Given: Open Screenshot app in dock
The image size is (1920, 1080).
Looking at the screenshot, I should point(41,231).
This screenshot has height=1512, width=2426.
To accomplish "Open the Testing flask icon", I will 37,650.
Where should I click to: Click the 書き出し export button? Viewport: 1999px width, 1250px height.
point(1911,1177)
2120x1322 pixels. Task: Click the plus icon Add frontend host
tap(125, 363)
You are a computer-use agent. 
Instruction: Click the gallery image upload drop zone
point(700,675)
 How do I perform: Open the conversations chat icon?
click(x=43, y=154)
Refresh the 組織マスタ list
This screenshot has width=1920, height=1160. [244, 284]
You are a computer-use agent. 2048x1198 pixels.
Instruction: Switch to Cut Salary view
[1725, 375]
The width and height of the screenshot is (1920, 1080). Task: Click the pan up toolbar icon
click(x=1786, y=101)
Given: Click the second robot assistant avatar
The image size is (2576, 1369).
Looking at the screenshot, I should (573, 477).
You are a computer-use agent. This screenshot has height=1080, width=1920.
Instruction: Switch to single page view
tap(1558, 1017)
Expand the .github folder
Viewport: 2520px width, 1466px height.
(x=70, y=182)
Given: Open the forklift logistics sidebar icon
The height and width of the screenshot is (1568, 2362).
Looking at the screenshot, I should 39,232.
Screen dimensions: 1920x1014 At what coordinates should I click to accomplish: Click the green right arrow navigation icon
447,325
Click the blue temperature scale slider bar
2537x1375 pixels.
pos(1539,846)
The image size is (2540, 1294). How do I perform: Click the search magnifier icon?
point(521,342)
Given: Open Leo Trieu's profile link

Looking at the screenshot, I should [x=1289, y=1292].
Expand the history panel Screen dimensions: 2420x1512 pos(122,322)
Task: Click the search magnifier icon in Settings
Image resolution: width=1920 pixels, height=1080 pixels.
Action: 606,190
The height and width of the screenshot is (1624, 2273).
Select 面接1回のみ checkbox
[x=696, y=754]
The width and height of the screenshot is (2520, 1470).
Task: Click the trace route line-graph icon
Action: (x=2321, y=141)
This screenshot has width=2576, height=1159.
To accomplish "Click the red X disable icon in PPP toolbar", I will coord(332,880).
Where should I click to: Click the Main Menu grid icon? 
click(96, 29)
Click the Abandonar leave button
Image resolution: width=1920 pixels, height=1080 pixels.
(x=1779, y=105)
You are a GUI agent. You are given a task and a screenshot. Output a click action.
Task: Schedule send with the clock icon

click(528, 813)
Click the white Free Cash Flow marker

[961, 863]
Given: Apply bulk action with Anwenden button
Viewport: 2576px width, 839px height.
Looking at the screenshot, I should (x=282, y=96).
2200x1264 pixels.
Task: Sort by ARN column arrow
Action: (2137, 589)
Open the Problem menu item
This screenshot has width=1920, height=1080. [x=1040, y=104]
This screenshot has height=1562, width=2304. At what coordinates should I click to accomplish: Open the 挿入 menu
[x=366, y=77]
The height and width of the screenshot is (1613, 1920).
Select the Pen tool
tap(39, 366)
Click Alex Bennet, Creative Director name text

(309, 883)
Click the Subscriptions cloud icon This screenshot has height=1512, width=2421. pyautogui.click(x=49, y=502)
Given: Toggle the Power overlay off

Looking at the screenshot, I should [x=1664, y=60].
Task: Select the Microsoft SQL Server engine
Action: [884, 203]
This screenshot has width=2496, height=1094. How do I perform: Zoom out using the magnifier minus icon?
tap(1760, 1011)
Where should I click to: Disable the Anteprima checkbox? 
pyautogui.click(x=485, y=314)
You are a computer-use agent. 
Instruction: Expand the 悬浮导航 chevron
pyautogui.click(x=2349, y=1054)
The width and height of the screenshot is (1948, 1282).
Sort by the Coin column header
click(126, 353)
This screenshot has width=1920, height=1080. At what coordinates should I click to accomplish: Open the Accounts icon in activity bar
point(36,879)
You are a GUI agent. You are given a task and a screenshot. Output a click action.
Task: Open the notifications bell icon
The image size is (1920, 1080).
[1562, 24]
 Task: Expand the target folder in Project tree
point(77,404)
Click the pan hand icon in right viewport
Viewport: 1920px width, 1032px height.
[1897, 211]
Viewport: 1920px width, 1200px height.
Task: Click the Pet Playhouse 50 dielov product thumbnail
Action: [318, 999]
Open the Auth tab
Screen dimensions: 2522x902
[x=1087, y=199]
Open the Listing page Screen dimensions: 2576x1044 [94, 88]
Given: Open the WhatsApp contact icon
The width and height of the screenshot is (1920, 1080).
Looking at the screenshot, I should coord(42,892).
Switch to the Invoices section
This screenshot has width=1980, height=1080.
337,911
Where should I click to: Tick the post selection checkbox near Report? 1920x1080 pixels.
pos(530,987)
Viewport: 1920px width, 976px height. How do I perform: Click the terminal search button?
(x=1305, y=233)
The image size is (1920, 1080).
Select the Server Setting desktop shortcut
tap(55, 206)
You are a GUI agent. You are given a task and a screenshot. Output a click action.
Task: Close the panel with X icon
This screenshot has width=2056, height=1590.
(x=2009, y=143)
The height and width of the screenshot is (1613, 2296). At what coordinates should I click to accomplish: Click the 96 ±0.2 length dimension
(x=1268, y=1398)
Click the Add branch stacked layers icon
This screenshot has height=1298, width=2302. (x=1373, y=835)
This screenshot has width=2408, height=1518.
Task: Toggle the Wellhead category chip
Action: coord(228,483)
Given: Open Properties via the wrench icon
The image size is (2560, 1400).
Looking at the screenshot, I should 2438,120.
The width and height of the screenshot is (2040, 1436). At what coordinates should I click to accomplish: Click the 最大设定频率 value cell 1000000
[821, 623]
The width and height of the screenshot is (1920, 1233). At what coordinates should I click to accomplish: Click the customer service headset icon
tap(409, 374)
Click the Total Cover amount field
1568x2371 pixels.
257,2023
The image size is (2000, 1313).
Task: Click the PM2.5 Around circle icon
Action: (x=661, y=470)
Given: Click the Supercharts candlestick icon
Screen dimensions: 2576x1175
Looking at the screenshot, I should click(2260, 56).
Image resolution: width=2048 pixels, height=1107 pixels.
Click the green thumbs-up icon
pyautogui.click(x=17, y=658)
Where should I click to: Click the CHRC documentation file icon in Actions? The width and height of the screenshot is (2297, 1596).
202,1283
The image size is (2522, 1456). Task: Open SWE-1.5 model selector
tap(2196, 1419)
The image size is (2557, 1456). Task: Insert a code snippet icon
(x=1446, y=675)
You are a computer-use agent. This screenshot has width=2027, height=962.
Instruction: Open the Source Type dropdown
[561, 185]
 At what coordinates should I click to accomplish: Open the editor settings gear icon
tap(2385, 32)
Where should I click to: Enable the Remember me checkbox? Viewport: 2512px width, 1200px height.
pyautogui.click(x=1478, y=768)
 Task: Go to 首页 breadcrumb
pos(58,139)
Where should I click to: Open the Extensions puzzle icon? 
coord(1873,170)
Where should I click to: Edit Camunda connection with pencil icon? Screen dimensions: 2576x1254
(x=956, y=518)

_What the exercise asks_:
Set down exactly what runs from the line with "Task: Go to 首页 breadcrumb" to the last line of the data above, including both of those lines and no others.

_Solution to this exercise_:
 Task: Go to 首页 breadcrumb
pos(58,139)
Where should I click to: Open the Extensions puzzle icon? 
coord(1873,170)
Where should I click to: Edit Camunda connection with pencil icon? Screen dimensions: 2576x1254
(x=956, y=518)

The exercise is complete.